▸ **Available records**
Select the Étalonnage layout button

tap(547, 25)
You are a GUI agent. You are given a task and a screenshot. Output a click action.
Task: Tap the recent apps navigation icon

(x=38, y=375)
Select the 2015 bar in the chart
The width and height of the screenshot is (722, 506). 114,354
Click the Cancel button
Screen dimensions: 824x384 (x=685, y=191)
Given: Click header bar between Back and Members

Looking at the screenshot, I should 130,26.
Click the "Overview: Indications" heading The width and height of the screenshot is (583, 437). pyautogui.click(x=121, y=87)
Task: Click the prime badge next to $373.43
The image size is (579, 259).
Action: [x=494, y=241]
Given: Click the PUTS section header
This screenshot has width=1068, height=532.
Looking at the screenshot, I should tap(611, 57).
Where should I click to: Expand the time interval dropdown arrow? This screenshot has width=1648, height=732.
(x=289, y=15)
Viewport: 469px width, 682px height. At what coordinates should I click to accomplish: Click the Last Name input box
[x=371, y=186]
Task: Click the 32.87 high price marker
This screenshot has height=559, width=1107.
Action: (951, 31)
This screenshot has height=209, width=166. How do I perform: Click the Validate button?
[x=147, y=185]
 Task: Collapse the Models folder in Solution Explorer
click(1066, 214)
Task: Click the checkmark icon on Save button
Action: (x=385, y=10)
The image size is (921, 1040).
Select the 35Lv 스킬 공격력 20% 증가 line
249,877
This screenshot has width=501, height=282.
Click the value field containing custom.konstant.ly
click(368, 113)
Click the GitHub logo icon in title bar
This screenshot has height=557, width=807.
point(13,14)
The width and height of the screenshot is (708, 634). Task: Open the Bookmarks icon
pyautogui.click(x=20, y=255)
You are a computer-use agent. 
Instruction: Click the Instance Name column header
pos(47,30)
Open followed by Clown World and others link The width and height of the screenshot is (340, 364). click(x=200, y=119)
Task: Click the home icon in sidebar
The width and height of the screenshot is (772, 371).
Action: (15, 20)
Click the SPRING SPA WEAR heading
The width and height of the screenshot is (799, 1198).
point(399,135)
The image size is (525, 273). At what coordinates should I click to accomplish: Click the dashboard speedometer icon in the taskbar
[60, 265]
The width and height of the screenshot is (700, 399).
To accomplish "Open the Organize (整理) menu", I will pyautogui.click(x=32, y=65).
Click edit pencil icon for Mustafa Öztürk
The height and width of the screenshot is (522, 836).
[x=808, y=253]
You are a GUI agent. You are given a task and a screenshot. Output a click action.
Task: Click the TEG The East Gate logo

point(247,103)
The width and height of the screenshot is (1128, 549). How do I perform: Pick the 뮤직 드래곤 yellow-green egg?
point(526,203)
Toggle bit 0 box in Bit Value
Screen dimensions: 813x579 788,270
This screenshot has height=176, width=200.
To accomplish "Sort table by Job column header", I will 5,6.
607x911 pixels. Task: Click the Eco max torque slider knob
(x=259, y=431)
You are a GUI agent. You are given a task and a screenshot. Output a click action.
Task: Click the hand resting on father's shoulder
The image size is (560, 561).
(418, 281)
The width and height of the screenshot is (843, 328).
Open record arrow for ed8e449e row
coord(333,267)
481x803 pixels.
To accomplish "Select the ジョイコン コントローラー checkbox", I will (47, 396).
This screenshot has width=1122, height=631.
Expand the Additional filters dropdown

▸ **What the task requires**
How many lines of the entries include the string "will"? Answer with a number and no other words.

▸ **Completed task**
3